Molecule.toFormat("smiles") problem

User 941c2467a3

25-06-2010 20:43:00

Dear Chemaxon developers,

We have a SMILES string,
CC(C)(C)C(\C([O-])=O)=C\C=C(\C([O-])=O)C([O-])=O


When we threw it in a Molecule and convert it out as a SMILES string,
CC(C)(C)C(\C([O-])=O)=C\C=C(C([O-])=O)C([O-])=O

by the following process,

Molecule mol = MolImporter.importMol();
mol.toFormat("smiles");

The output SMILES string lost some information on its stereochemistry.

We found this using JChem 5.3.4.

Thanks for any suggestions.

Best,
Jeff Gao



ChemAxon 25dcd765a3

28-06-2010 16:08:35

Hi,


What is your output SMILES?


I have the following output: CC(C)(C)C(\C([O-])=O)=C\C=C(C([O-])=O)C([O-])=O


And this exactly matches the input.


 


Andras

User 941c2467a3

28-06-2010 16:22:54










volfi wrote:

Hi,


What is your output SMILES?


I have the following output: CC(C)(C)C(\C([O-])=O)=C\C=C(C([O-])=O)C([O-])=O


And this exactly matches the input.


 


Andras



Andras,


There is a slight different in it.



CC(C)(C)C(\C([O-])=O)=C\C=C(\C([O-])=O)C([O-])=O - input
CC(C)(C)C(\C([O-])=O)=C\C=C(C([O-])=O)C([O-])=O - output


ChemAxon 25dcd765a3

28-06-2010 16:50:04

Hi,


You are right, but that information (the backslash) is superfluous as two similar ligands are attached for the same atom of the double bond, namely the carboxil group (C([O-])=O).


Andras

User 941c2467a3

28-06-2010 17:26:41










volfi wrote:

Hi,


You are right, but that information (the backslash) is superfluous as two similar ligands are attached for the same atom of the double bond, namely the carboxil group (C([O-])=O).


Andras



They look the same. But when I throw them into a reaction, they will gave different products:


./react -v -r ../molecules/bt0051_3573 "CC(C)(C)C(\C([O-])=O)=C\C=C(\C([O-])=O)C([O-])=O"
CC(C)(C)C(\C([O-])=O)=C\C=C/C([O-])=O
CC(C)(C)C(\C([O-])=O)=C\C=C\C([O-])=O


./react -v -r ../molecules/bt0051_3573 "CC(C)(C)C(\C([O-])=O)=C\C=C(C([O-])=O)C([O-])=O"
CC(C)(C)C(\C([O-])=O)=C\C=CC([O-])=O


The first group of products are desired because of having the stereochemistry information; but second example doesn't have stereochemistry information.

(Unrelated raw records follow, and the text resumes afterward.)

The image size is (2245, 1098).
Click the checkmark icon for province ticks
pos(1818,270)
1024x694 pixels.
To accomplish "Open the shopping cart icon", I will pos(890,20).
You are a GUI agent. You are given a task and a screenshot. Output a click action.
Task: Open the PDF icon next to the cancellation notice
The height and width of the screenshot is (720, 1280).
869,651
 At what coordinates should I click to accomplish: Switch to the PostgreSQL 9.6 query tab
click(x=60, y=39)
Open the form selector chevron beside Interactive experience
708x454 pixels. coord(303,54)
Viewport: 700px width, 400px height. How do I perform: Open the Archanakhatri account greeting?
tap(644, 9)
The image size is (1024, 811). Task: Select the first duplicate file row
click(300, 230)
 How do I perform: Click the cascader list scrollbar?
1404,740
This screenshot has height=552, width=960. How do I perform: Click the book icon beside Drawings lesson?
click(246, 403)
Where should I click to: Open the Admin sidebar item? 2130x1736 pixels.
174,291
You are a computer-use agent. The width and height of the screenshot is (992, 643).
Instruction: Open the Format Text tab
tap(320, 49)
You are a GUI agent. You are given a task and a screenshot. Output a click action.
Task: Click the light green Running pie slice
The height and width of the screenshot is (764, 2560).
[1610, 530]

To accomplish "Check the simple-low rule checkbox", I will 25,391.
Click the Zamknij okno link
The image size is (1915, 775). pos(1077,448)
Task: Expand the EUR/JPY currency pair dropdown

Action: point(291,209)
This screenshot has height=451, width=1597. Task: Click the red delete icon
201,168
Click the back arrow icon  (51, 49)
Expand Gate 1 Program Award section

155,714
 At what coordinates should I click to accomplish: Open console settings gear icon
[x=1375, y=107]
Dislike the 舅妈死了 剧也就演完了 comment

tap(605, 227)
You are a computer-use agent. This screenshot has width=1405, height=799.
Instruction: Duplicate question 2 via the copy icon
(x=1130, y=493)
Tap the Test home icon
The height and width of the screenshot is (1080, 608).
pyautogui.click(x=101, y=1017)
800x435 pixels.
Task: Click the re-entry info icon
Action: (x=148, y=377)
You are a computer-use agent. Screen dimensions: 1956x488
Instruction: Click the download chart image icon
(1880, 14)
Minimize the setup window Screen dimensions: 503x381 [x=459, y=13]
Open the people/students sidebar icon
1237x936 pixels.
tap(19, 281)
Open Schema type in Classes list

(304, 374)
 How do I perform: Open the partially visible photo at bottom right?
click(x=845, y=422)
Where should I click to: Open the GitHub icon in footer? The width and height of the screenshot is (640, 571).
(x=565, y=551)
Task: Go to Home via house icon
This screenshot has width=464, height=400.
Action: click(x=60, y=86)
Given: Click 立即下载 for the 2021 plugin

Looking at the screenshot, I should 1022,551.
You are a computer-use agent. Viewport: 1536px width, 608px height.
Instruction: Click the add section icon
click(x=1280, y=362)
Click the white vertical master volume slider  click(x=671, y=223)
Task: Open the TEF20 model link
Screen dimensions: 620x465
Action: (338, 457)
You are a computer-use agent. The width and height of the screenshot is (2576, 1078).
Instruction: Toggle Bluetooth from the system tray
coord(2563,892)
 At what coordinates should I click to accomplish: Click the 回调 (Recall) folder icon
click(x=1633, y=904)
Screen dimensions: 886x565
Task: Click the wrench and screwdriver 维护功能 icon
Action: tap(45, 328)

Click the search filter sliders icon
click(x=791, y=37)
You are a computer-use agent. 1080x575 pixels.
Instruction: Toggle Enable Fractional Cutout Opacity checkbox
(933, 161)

I used JChem 5.3.4, and the reaction file was attached. Thank you for any further insights!

ChemAxon e08c317633

01-07-2010 23:21:37

For better understanding let's see what are the products without duplicate filtering ("-w" option; see attached image):


1. The input reactant contains superfluous stereochemistry information:


react -r bt0051_3573.mrv "CC(C)(C)C(\C([O-])=O)=C\C=C(\C([O-])=O)C([O-])=O" -t reaction -M changing -w
CC(C)(C)C(=C\C=[C:1]([C:2]([O-:4])=[O:3])C([O-])=O)\C([O-])=O>>CC(C)(C)C(=C\C=[CH:1]/C([O-])=O)\C([O-])=O
CC(C)(C)C(=C\C=[C:1](C([O-])=O)[C:2]([O-:4])=[O:3])\C([O-])=O>>CC(C)(C)C(=C\C=[CH:1]\C([O-])=O)\C([O-])=O

2. The input reactant  does not contain superfluous stereochemistry information:


react -r bt0051_3573.mrv "CC(C)(C)C(\C([O-])=O)=C\C=C(C([O-])=O)C([O-])=O" -t reaction -M changing -w
CC(C)(C)C(=C\C=[C:1]([C:2]([O-:4])=[O:3])C([O-])=O)\C([O-])=O>>CC(C)(C)C(=C\C=[CH:1]C([O-])=O)\C([O-])=O
CC(C)(C)C(=C\C=[C:1](C([O-])=O)[C:2]([O-:4])=[O:3])\C([O-])=O>>CC(C)(C)C(=C\C=[CH:1]C([O-])=O)\C([O-])=O

Both reaction generate two product sets, but when there is no superfluous stereochemistry information in the reactant then the generated products are identical and one of them is filtered out. It seems the input molecule (imported by MolImporter) contains the superfluous stereochemistry information, and it is removed only at export.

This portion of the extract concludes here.